Requirement:
Transcribed word for word, the lines below from the one with "Given: Select the Last year donut chart" through the last line of the records form the answer; no picture is to be included.

[Opening Supplied records section]

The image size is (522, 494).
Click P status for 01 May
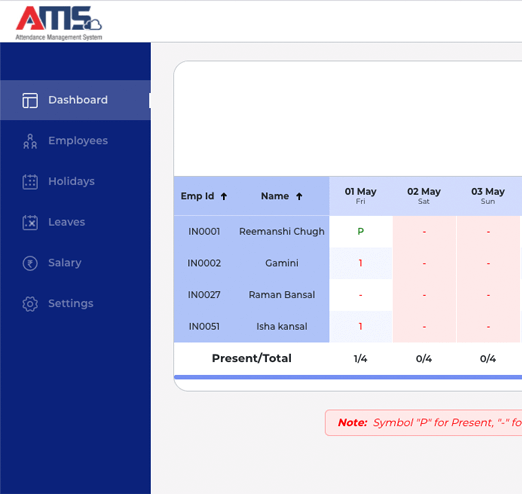360,231
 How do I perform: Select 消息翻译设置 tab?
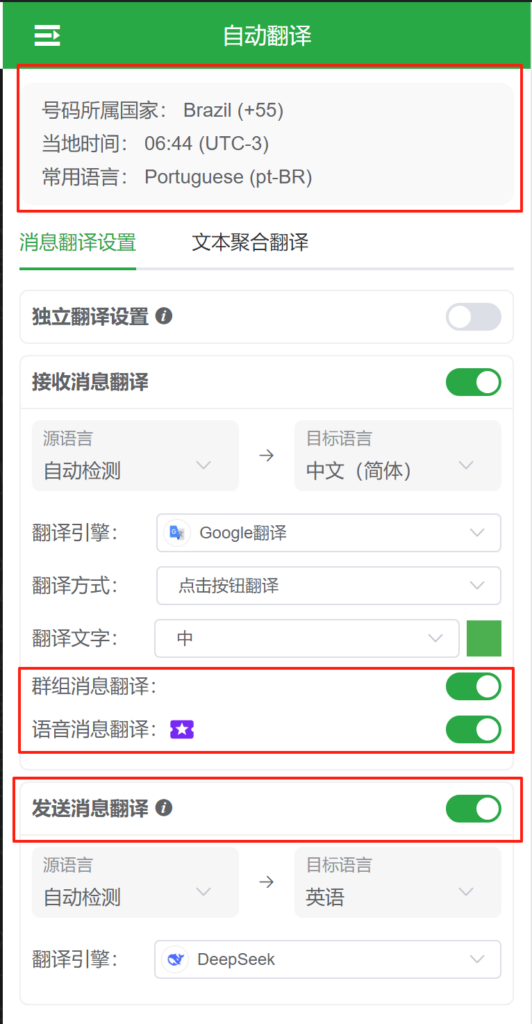pyautogui.click(x=78, y=243)
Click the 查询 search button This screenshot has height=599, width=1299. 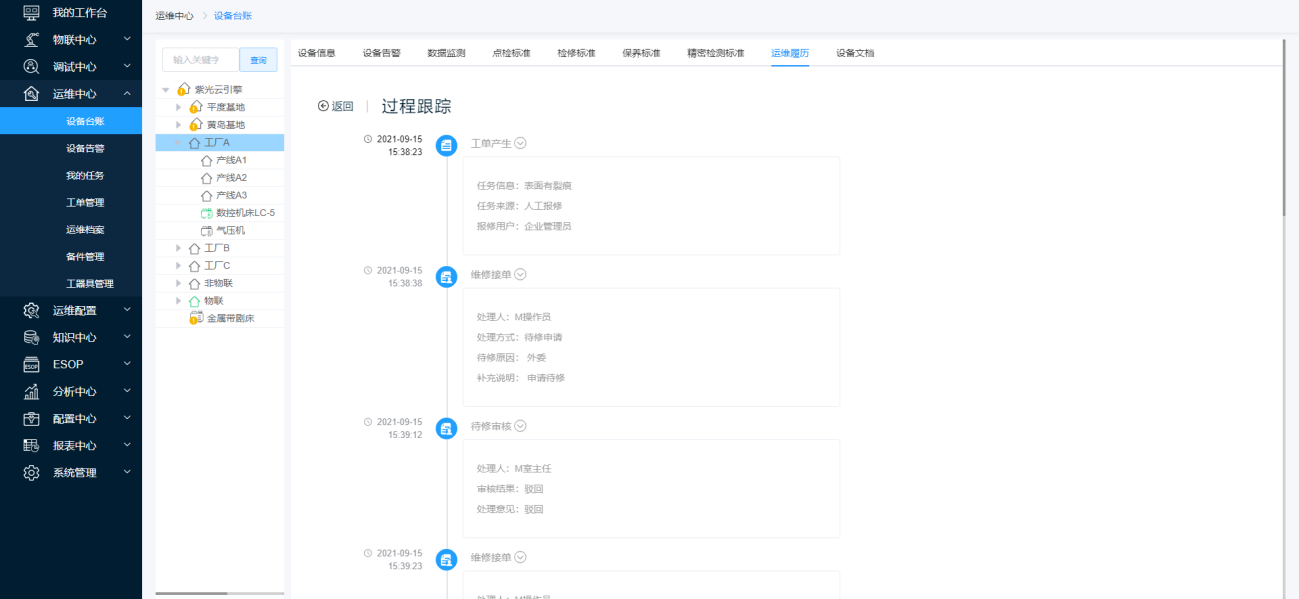pyautogui.click(x=258, y=60)
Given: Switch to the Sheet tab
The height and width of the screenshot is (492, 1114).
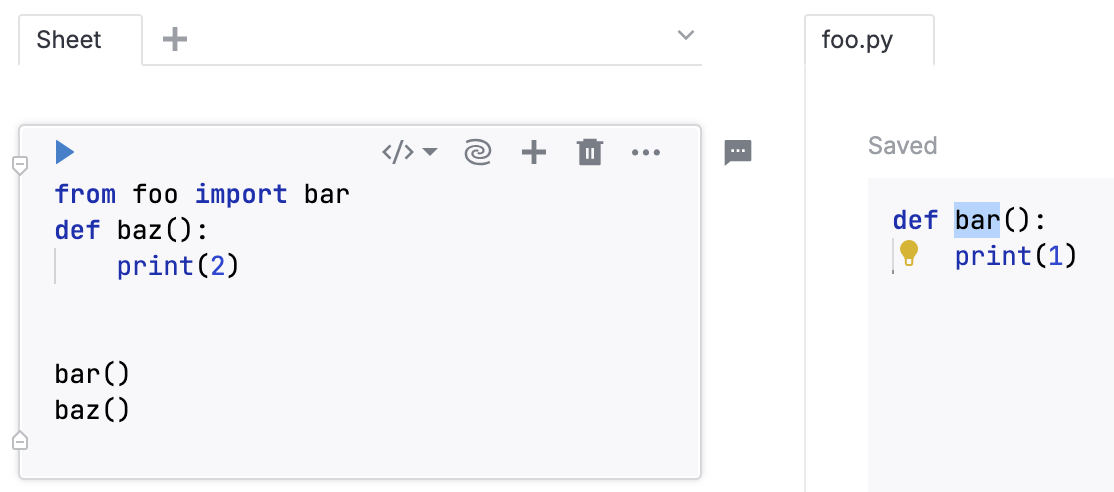Looking at the screenshot, I should tap(69, 40).
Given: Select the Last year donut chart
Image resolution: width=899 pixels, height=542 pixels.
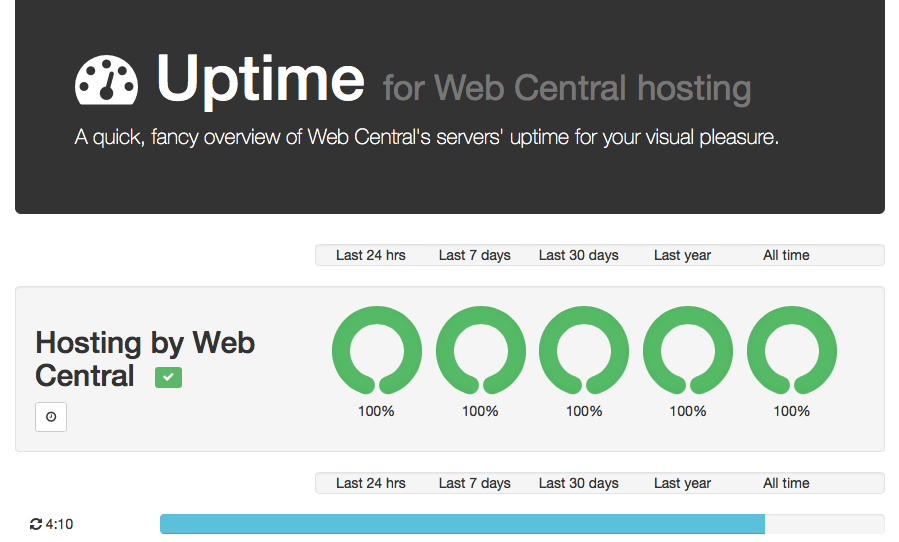Looking at the screenshot, I should point(688,350).
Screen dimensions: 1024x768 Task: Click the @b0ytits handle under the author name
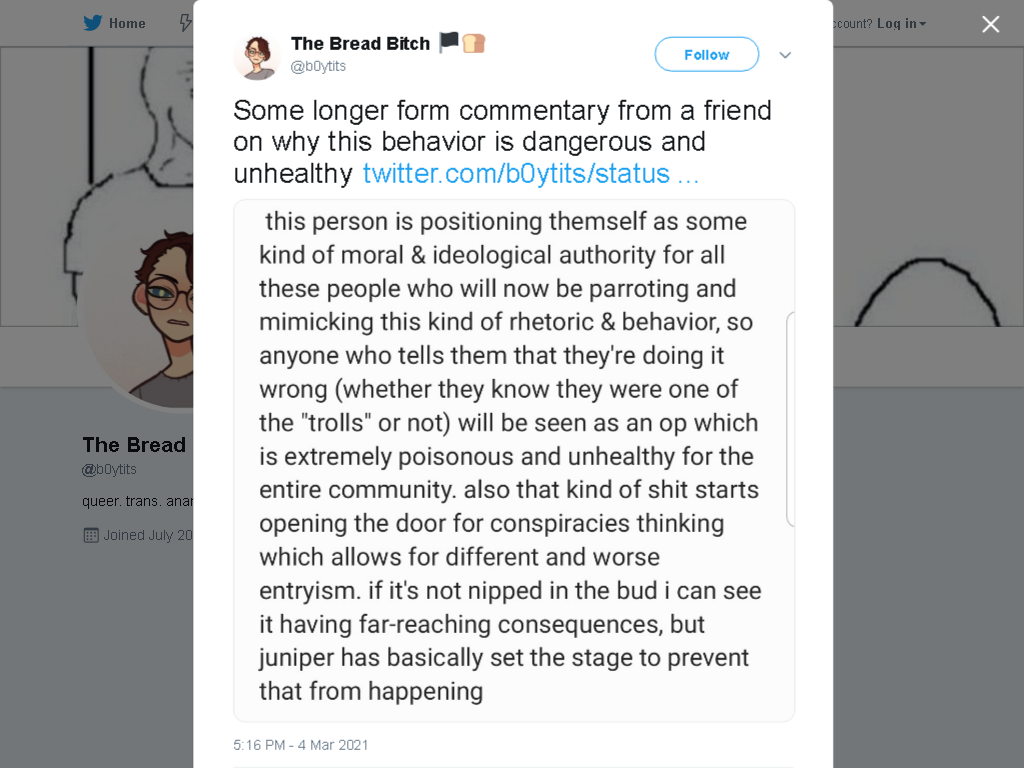pyautogui.click(x=318, y=66)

[Closing Supplied records section]

Completed task:
Given: Select the Last year donut chart
Image resolution: width=899 pixels, height=542 pixels.
Looking at the screenshot, I should point(688,350).
Screen dimensions: 1024x768 Task: Click the @b0ytits handle under the author name
pyautogui.click(x=318, y=66)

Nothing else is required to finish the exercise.